Pictures are not part of the copy. Write out exactly the lines from the line with "Click the Actions tools icon" through the end of the entries below.

------

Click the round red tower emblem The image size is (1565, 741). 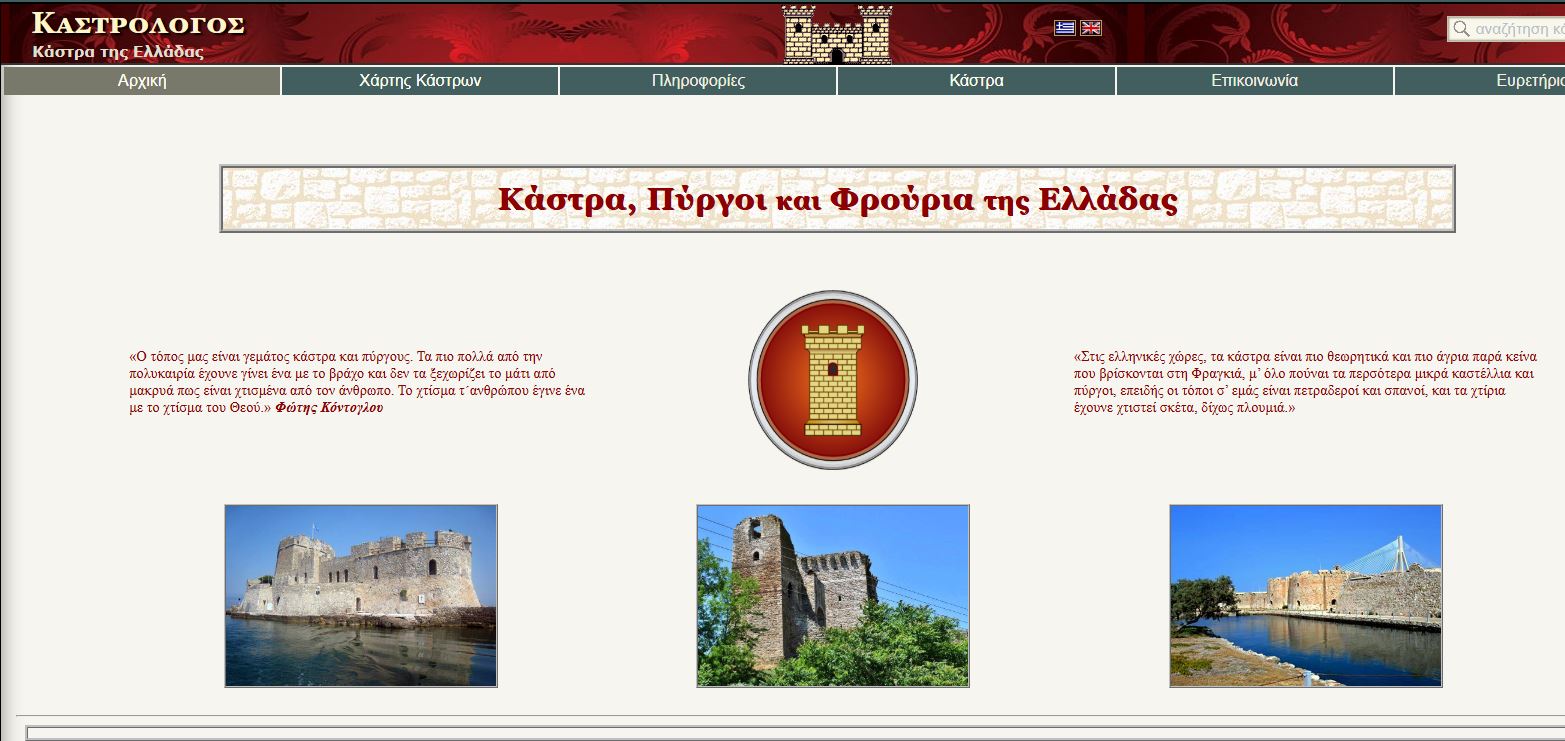[x=832, y=380]

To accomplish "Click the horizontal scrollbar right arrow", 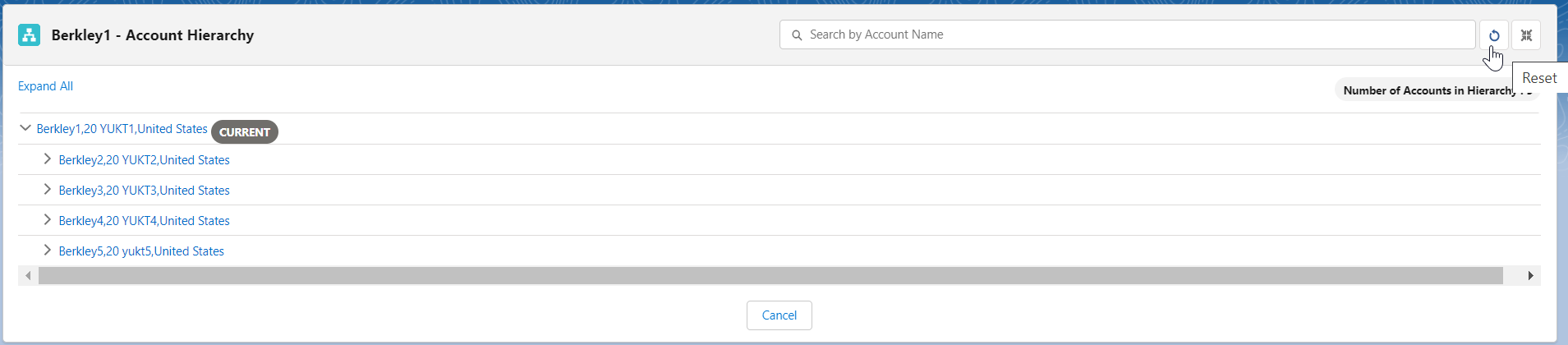I will coord(1530,276).
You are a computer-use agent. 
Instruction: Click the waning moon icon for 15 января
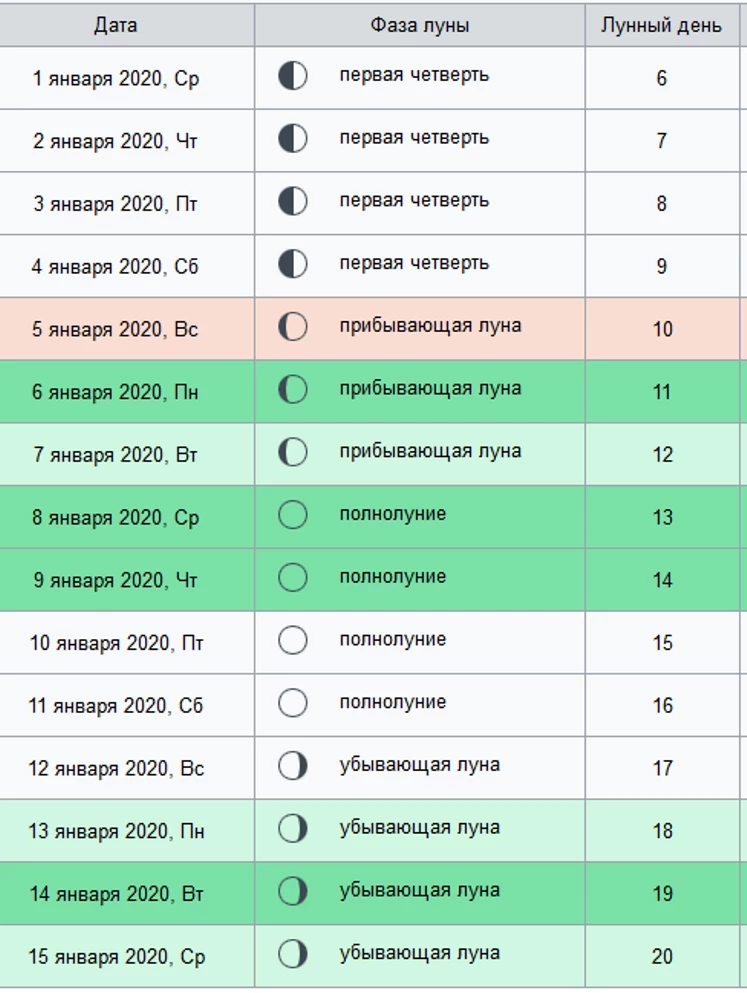(292, 954)
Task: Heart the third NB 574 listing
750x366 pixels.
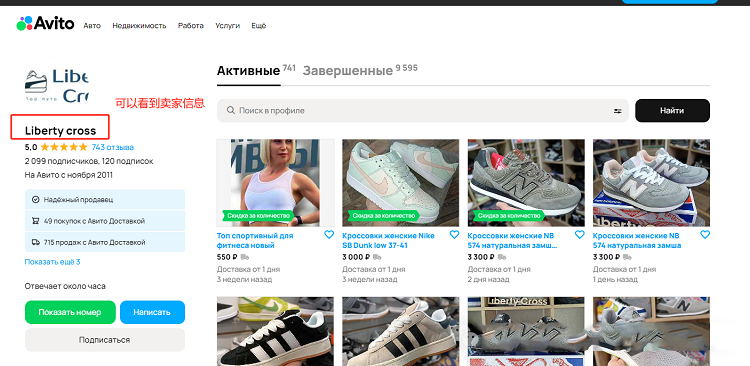Action: click(x=579, y=235)
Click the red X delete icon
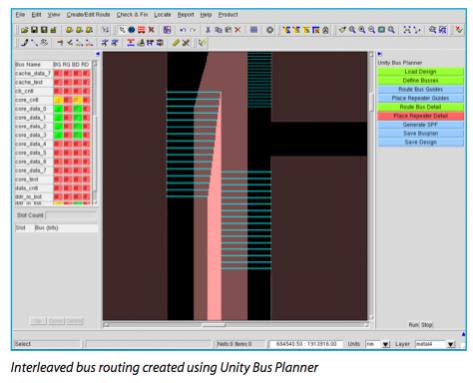473x383 pixels. point(238,30)
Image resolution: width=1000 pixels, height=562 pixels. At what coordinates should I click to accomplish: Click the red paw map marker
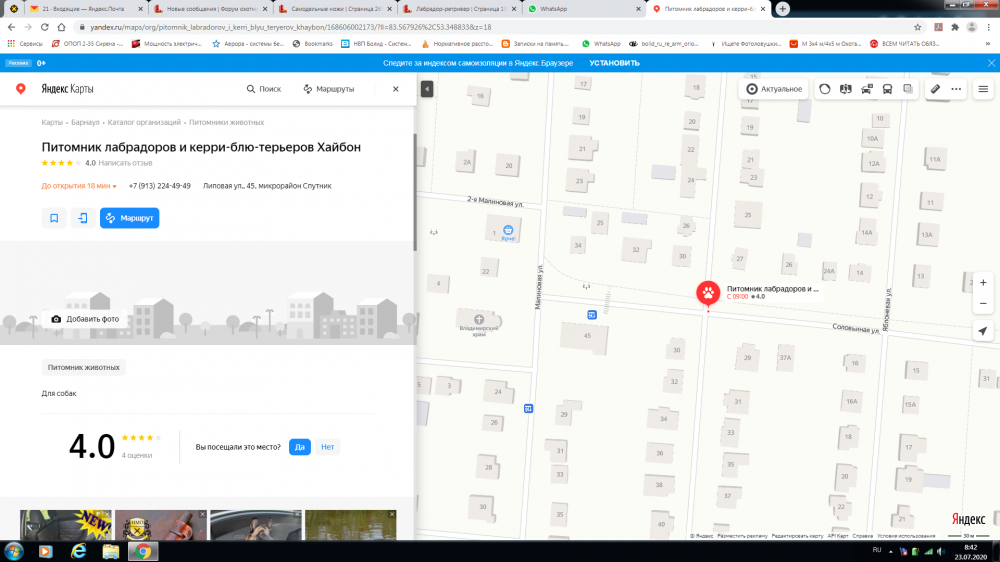[708, 293]
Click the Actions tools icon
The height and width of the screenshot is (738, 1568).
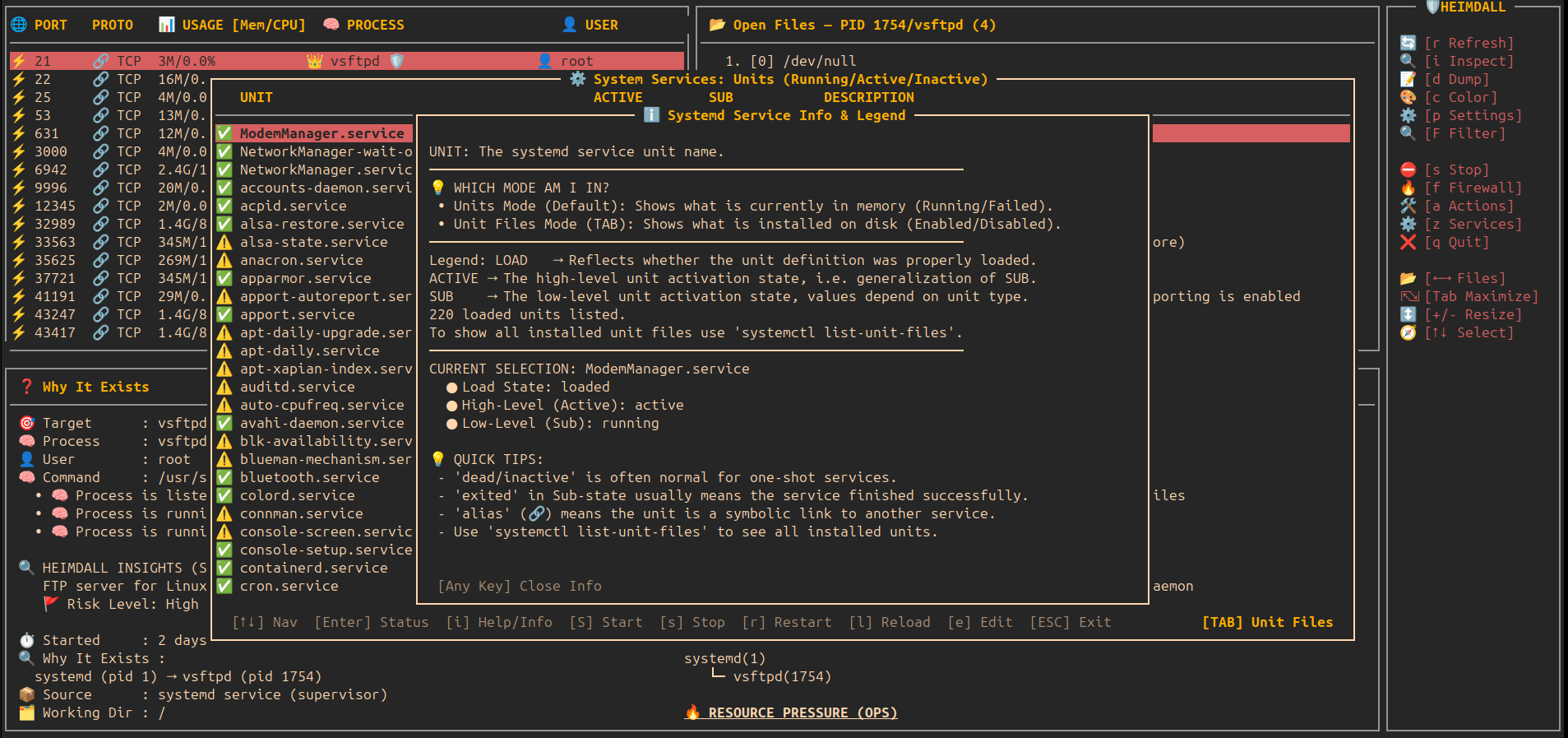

------

Answer box:
Click the Actions tools icon
The height and width of the screenshot is (738, 1568).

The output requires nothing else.